このため、昨年7月の豪雨の際には、復興支援のため約9千万円の予算措置がこの基金から可能となり、加えて、10月の新潟県中越地震の際には県民が行う被災地支援活動に、ボランティアバスや資機材の購入費などを支援することも可能となった。
福井県では、このような先進的な経験を活かし、さらに、総合的かつ計画的に推進するための基本理念や県の責務を明らかにする目的で、2月定例議会に「福井県災害ボランティア活動推進条例」案を提出した。
条例案の内容は、昨年10月に設置した「災害ボランティア活動の推進を考える懇話会」(学識経験者、NPO、被災自治体、マスコミ関係者等で構成)の提言や、県民との意見交換会、パブリックコメントなどを踏まえたものとなっている。
条例案では、「災害ボランティア活動」の対象を災害時だけでなく、平常時の活動も包含すると規定。県民と関係行政機関との信頼関係に基づく密接な連携および協力が欠かせないことを基本理念としている。また、ボランティアの自主性や自律性が十分に尊重され、生命や身体の安全について十分に配慮されなければならないことをうたっている。

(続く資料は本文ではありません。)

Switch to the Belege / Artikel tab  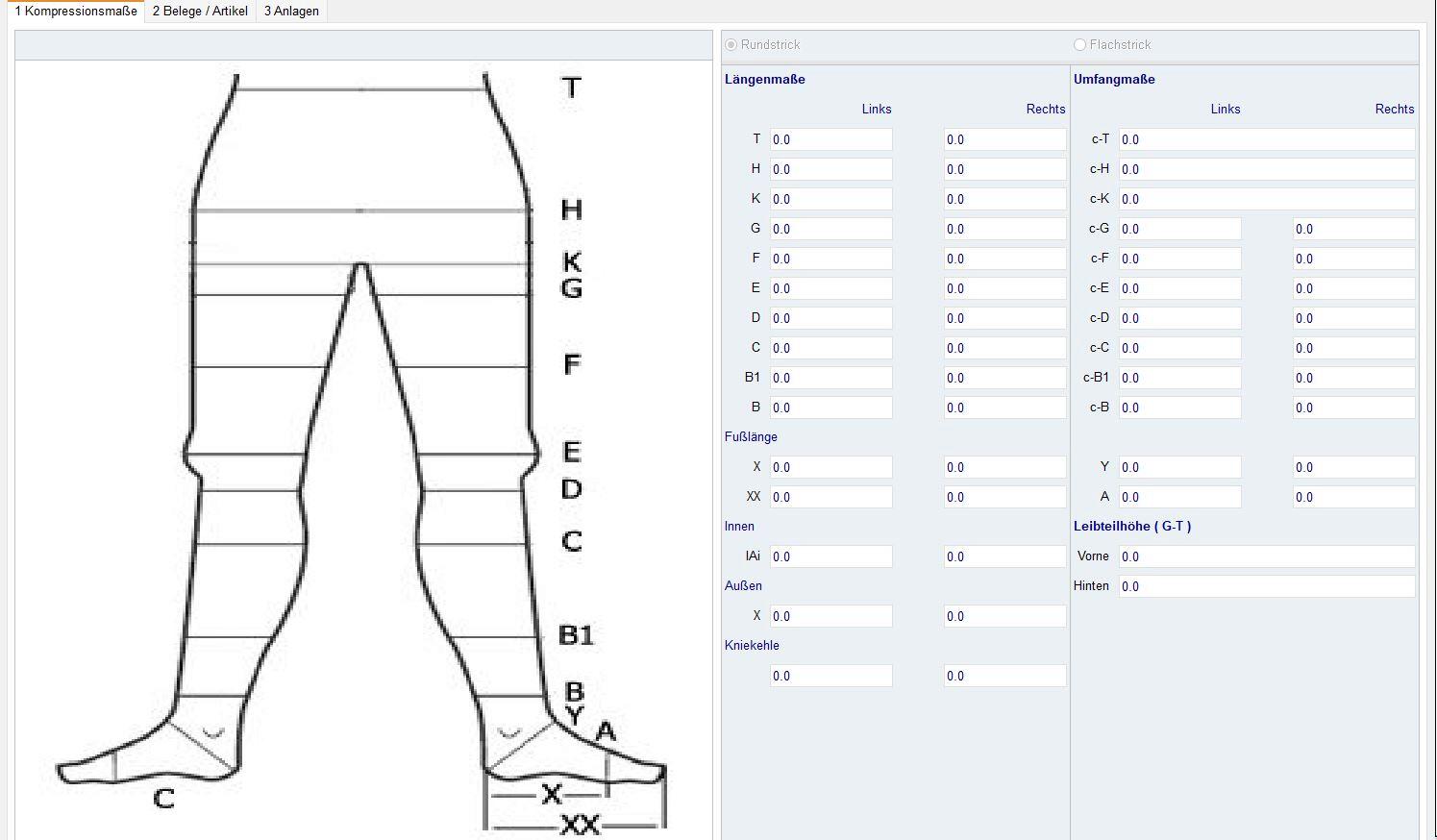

県には、災害ボランティア活動を推進する責務があると規定したうえで、県民、事業者の責務も盛り込んだ。事業者には、従業員がボランティア休暇をとりやすいような体制づくりなどを求めている。
平常時には、人材の育成や、大学、研究機関と連携して調査や情報収集を行うとともに、災害時には能力のある団体に災害ボランティア本部の設置を要請できることや、その本部に施設や情報通信機器の整備など必要な支援を行う。
これら県内の災害活動のみならず、県民が県外のボランティア活動に参加する際には、移動手段の確保や保険の支援を行うことが盛り込まれている。
また、前の基金を廃止して新たに「福井県災害ボランティア活動基金」も設置する。これは、福井豪雨の際の義援金などの残金に、廃止する基金の残高を原資とした6億円規模のものとなる予定。
福井県では、この条例案に基づく来年度の事業として、災害ボランティア全国フォーラムの開催や、県内のブロック別の研修会、災害ボランティアリーダー塾の開催などを予定している。
今議会で成立すれば、4月1日からの施行となる。